Why? Because the team dealt Dampier for Chris Mullin, Miller’s in-between game improved, and because Bird let Rose go nuts.

He didn’t start a game in Bird’s first year, playing behind Mullin, but he didn’t miss a game either and often finished contests. The same held the next season, and in 2000 a now-starting Rose won the NBA’s Most Improved Player award. I covered that award ceremony in person, and it was Jackson that spoke on the podium on Rose’s behalf. Miller, for whatever reason (not damning, just sayin’), wasn’t around.

Miller and Rose were the hot hands behind a rare 40-point game for two teammates, in the playoffs no less, as Rose took it to his former coach’s 76ers team. Those Pacers never won a title, attempted another rebuild on the fly in 1999 (Jonathan Bender) and 2000 (Jermaine O’Neal, re-signing Austin Croshere). However, Isiah Thomas failed miserably as a coach once Bird left the team in 2000 – with Carlisle being passed over – and Rose was dealt to Chicago in 2002 for players (Ron Artest, Brad Miller) that would lead the next Pacers resurgence alongside Reggie Miller.

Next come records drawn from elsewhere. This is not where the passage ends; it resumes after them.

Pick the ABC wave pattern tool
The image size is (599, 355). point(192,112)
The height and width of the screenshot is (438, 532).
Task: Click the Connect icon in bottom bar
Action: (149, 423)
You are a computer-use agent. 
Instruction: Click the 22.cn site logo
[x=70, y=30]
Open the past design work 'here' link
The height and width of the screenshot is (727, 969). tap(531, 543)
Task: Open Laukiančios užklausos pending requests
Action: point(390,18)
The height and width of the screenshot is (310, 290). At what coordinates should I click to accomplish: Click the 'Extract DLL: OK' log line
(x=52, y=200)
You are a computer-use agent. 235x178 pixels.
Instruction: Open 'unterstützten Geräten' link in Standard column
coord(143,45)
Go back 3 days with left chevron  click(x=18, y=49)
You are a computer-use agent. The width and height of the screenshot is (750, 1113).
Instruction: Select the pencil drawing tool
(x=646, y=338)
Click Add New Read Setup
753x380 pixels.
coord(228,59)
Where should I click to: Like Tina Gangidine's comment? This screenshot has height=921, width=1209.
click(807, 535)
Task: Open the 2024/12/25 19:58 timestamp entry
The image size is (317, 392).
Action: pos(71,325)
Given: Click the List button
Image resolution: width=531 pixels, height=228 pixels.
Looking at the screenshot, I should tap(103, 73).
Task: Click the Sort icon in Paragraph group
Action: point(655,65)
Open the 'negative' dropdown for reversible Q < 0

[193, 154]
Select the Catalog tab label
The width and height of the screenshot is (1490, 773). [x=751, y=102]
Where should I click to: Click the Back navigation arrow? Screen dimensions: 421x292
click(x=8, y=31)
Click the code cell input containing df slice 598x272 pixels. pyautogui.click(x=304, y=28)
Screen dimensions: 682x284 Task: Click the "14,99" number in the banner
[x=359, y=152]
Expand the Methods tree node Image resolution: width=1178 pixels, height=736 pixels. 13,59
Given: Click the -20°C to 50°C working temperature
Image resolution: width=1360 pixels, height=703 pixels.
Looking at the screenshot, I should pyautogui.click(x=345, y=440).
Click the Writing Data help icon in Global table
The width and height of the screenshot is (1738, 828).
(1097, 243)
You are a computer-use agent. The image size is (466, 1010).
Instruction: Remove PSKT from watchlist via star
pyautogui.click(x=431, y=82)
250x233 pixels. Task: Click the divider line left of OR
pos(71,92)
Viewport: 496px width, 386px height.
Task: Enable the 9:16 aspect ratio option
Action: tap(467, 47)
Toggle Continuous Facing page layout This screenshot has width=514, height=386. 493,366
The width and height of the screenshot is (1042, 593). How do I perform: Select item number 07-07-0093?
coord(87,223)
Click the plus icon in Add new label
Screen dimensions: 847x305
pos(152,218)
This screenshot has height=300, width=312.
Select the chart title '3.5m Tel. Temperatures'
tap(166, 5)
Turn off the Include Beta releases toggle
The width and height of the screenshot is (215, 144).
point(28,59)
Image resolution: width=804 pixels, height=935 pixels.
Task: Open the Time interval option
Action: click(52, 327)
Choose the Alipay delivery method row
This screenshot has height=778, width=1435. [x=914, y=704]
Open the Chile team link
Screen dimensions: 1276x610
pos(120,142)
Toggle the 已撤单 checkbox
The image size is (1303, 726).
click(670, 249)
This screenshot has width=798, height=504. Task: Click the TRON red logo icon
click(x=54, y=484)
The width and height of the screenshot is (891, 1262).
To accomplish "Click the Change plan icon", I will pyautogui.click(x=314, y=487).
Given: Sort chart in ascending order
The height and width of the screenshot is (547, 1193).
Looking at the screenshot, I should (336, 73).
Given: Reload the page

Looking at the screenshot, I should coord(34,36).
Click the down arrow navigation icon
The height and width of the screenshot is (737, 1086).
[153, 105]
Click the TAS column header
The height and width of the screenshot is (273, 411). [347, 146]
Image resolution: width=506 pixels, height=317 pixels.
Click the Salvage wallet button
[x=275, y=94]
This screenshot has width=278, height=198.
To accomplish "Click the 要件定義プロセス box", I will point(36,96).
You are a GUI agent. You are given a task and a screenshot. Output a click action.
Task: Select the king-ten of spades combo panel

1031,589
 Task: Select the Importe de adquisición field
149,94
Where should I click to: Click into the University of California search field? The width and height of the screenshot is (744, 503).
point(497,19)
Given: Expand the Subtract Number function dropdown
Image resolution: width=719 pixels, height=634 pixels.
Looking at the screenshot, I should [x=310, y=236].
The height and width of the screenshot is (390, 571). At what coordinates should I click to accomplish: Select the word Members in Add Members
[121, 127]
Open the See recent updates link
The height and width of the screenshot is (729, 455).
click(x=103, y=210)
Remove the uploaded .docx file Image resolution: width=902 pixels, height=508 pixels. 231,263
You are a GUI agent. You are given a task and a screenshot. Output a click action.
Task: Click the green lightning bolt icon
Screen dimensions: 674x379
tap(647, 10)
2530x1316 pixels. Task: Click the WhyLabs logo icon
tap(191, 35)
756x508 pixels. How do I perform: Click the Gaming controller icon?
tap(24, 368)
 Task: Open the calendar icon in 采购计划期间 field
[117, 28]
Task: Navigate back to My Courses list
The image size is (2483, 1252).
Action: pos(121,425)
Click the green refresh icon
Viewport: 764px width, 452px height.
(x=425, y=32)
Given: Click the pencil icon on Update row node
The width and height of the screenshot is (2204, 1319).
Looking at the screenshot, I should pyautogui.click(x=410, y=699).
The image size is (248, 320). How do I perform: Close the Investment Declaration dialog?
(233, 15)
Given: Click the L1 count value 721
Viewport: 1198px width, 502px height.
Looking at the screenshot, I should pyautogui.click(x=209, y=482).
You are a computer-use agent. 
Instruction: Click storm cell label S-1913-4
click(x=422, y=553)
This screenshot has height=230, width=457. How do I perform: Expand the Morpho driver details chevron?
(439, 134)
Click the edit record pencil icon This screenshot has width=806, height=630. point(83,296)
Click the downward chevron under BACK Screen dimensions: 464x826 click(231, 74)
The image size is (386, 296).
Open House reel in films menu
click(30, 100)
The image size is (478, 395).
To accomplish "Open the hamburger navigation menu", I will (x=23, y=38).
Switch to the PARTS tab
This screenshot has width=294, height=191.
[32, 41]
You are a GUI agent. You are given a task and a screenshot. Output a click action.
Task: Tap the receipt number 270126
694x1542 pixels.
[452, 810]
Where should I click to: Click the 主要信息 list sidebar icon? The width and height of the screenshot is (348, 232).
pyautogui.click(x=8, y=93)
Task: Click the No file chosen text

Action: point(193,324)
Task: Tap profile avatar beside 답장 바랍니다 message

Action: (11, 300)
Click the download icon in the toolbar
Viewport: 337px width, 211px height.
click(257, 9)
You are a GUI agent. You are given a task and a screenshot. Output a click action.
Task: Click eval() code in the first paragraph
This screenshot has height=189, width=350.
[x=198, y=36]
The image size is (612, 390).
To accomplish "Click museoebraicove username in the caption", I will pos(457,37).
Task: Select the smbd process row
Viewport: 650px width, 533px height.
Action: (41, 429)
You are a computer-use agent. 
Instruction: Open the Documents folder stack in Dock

So for Reggie to drop this, via Ryan Glasspiegel at the Big Lead

“I just saw the interview,” Miller said today on the Dan Patrick Show. “It looked like there was some beer next to him. So either he was drunk, or something else was clouding his judgment because his time and my time that we spent together in Indiana was nothing but great. The only thing I had a problem with was when he disrespected all the teammates that I ever played with. If it’s going to make him feel him warm and fuzzy inside to single him out and disrespect all of my teammates dating back to 1987, I’m not gonna do that.”

… yeah, the time in Indiana may have been “great” for you, Reg. It was a pretty sweet run, from 1987 to 2005.

But for Jalen Rose it was a struggle to be accepted by teammates, it was a struggle to get minutes from a coach that resented his presence, it was a struggle to earn a starting slot over a declining Chris Mullin, and it was a struggle to earn recognition through his prime.

Even 18 years on, it’s not easy to move past these sorts of frustrations, and Reggie Miller should really take a break from his usual grandstanding to understand where Rose is coming from.